DynamoDB supports two kinds of indexes:

  • Global secondary index – An index with a partition key and sort key that can be different from those on the table.
  • Local secondary index – An index that has the same partition key as the table, but a different sort key.

You can define up to 5 global secondary indexes and 5 local secondary indexes per table.

In the example Music table shown previously, you can query data items by Artist (partition key) or by Artist and SongTitle (partition key and sort key). What if you also wanted to query the data by Genre and AlbumTitle? To do this, you could create an index on Genre and AlbumTitle, and then query the index in much the same way as you’d query the Music table.

The following diagram shows the example Music table, with a new index called GenreAlbumTitle. In the index, Genre is the partition key and AlbumTitle is the sort key.

Note the following about the GenreAlbumTitle index:

  • Every index belongs to a table, which is called the base table for the index. In the preceding example, Music is the base table for the GenreAlbumTitle index.
  • DynamoDB maintains indexes automatically. When you add, update, or delete an item in the base table, DynamoDB adds, updates, or deletes the corresponding item in any indexes that belong to that table.
  • When you create an index, you specify which attributes will be copied, or projected, from the base table to the index. At a minimum, DynamoDB projects the key attributes from the base table into the index.
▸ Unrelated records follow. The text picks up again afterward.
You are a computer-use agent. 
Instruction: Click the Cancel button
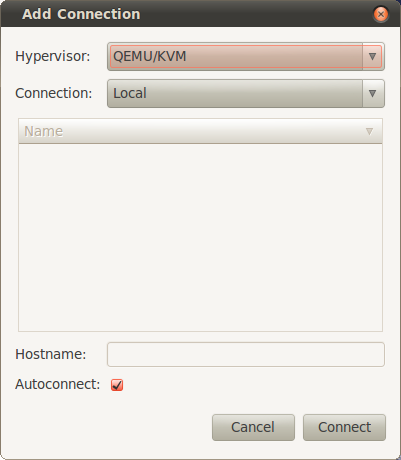tap(253, 427)
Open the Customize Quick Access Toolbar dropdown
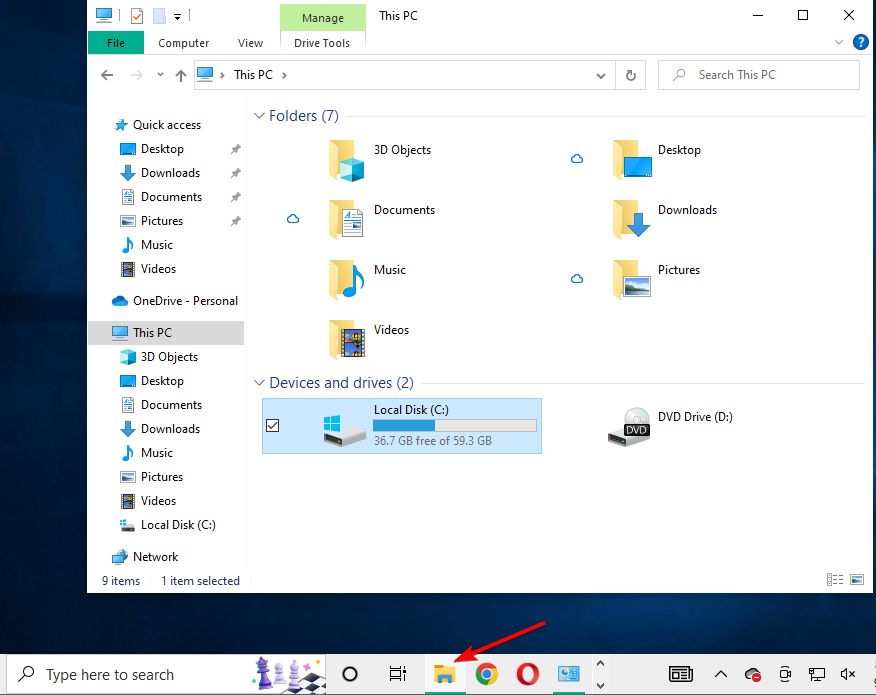The image size is (876, 695). point(177,15)

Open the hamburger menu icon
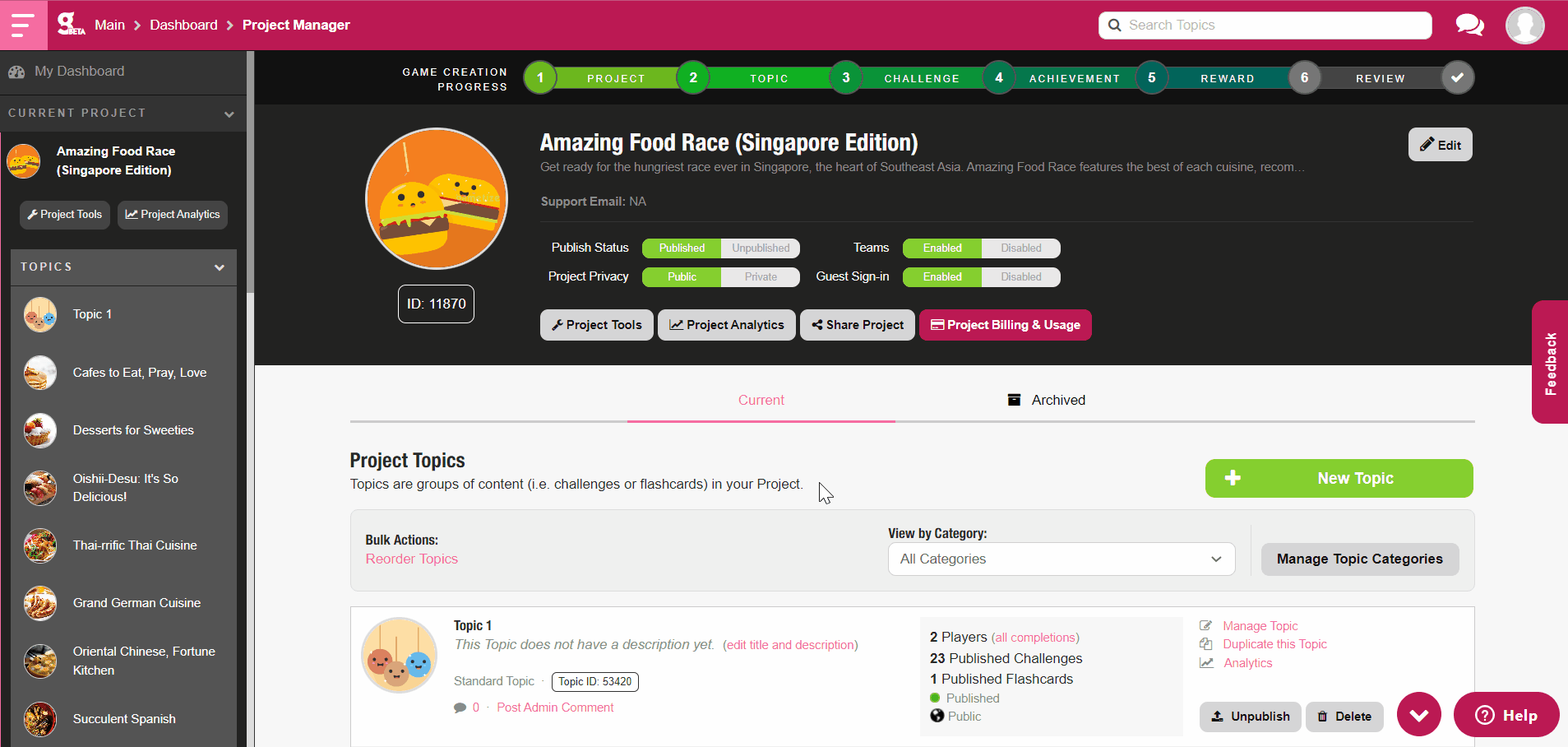(x=23, y=26)
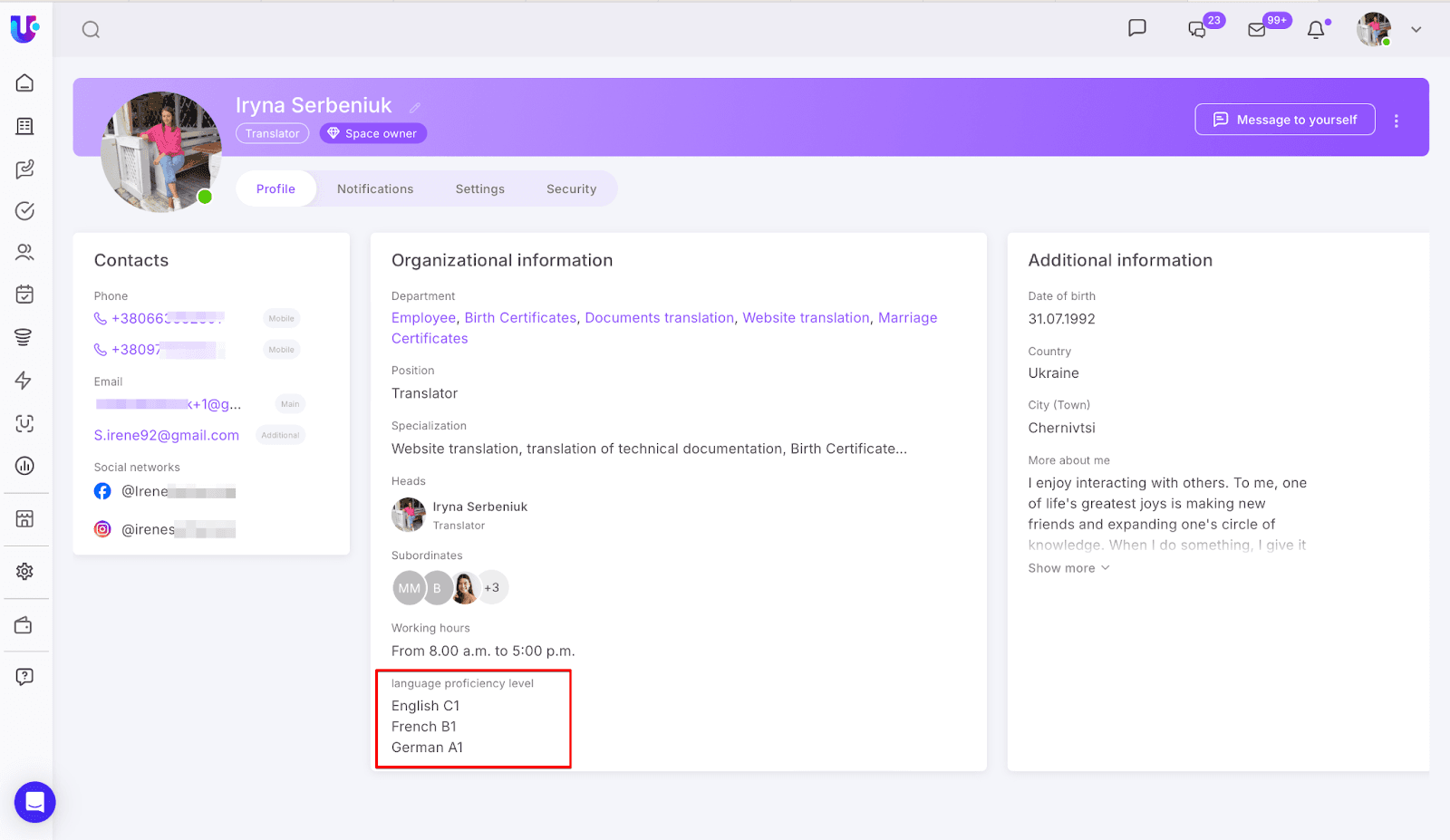Show the +3 additional subordinates
Viewport: 1450px width, 840px height.
492,588
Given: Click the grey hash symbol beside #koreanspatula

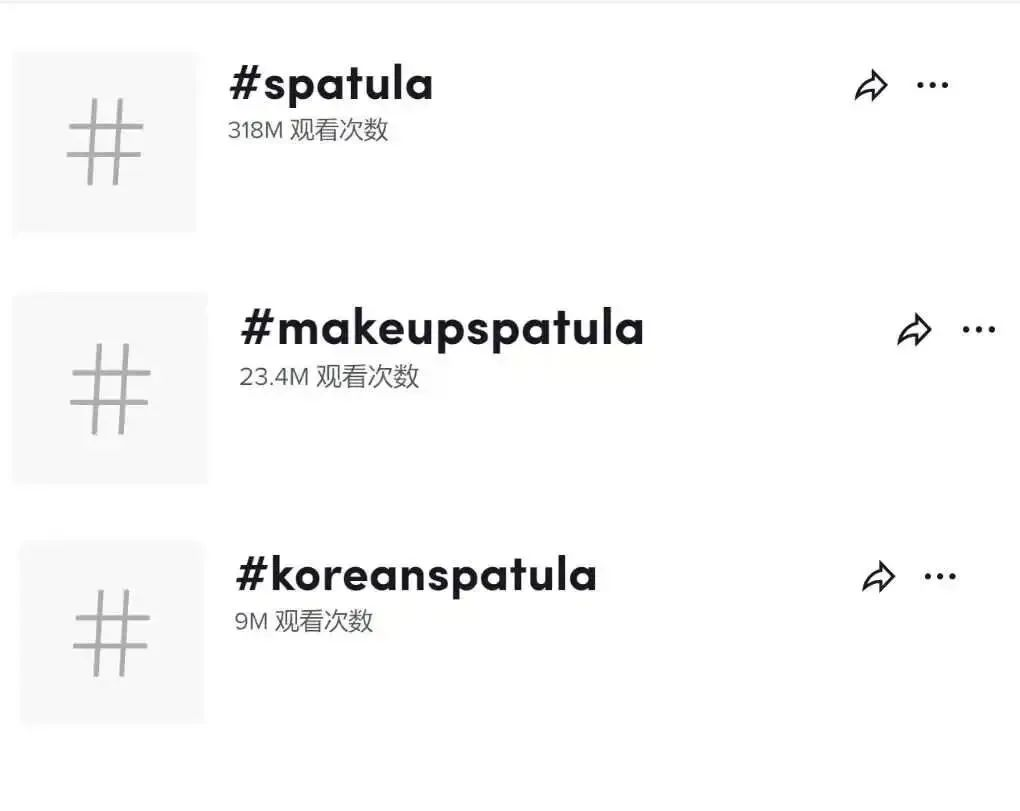Looking at the screenshot, I should coord(111,632).
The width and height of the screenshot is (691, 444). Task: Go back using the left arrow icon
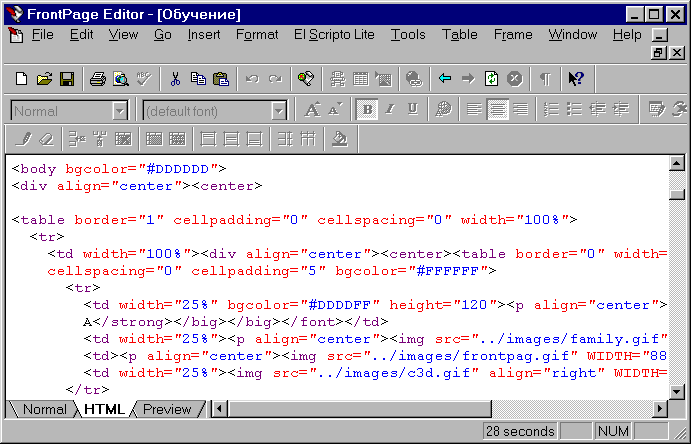pyautogui.click(x=445, y=78)
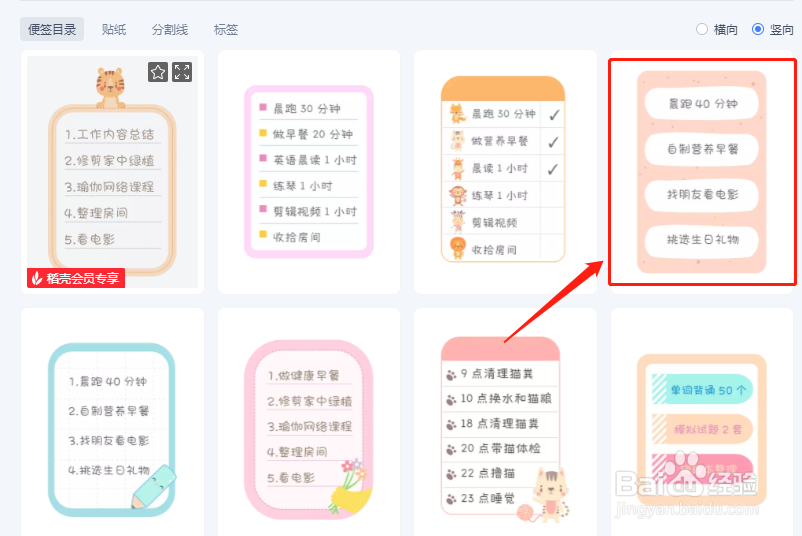Choose the peach 晨跑 40 分钟 template highlighted in red

point(702,172)
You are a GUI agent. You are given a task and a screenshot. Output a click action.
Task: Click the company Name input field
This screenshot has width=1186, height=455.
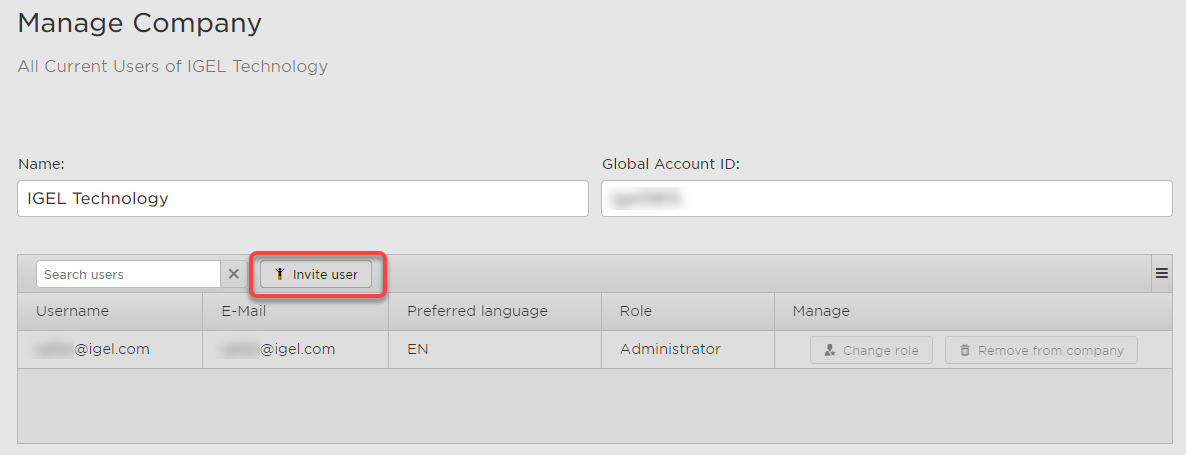click(303, 198)
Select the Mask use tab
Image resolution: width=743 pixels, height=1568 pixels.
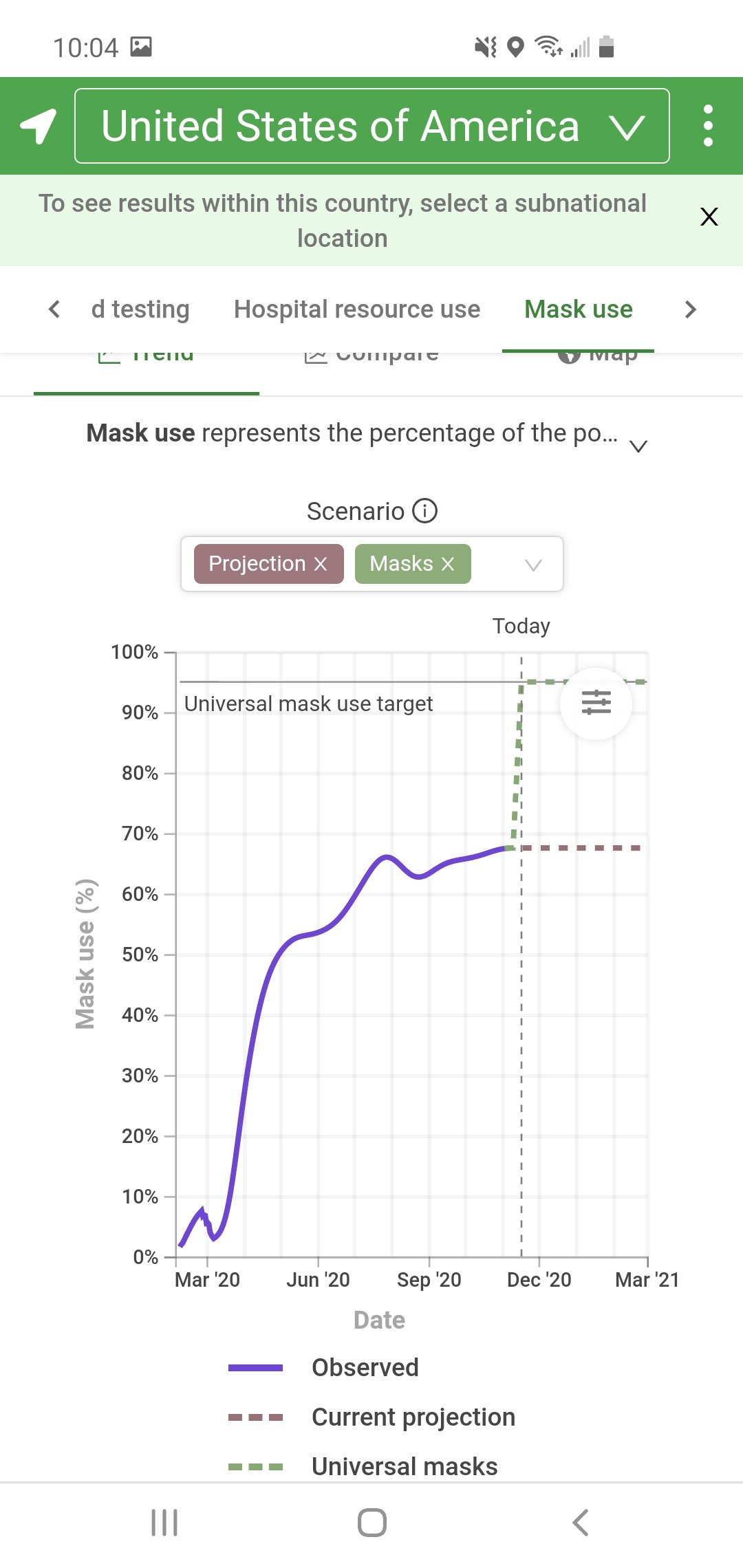coord(579,309)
This is the case with,GenreAlbumTitle where only the key attributes from the tableMusic are projected into the index.

You can query the GenreAlbumTitle index to find all albums of a particular genre (for example, all Rock albums). You can also query the index to find all albums within a particular genre that have certain album titles (for example, all Country albums with titles that start with the letter H).

DynamoDB Streams

DynamoDB Streams is an optional feature that captures data modification events in DynamoDB tables. The data about these events appear in the stream in near real time, and in the order that the events occurred.

Each event is represented by a stream record. If you enable a stream on a table, DynamoDB Streams writes a stream record whenever one of the following events occurs:

  • If a new item is added to the table, the stream captures an image of the entire item, including all of its attributes.
  • If an item is updated, the stream captures the “before” and “after” image of any attributes that were modified in the item.
  • If an item is deleted from the table, the stream captures an image of the entire item before it was deleted.

Each stream record also contains the name of the table, the event timestamp, and other metadata. Stream records have a lifetime of 24 hours; after that, they are automatically removed from the stream.

You can use DynamoDB Streams together with AWS Lambda to create a trigger—code that executes automatically whenever an event of interest appears in a stream. For example, consider a Customers table that contains customer information for a company. Suppose that you want to send a “welcome” email to each new customer. You could enable a stream on that table, and then associate the stream with a Lambda function. The Lambda function would execute whenever a new stream record appears, but only process new items added to the Customers table. For any item that has an EmailAddress attribute, the Lambda function would invoke Amazon Simple Email Service (Amazon SES) to send an email to that address.

Note

In this example, the last customer, Craig Roe, will not receive an email because he doesn’t have an EmailAddress.

In addition to triggers, DynamoDB Streams enables powerful solutions such as data replication within and across AWS regions, materialized views of data in DynamoDB tables, data analysis using Kinesis materialized views, and much more.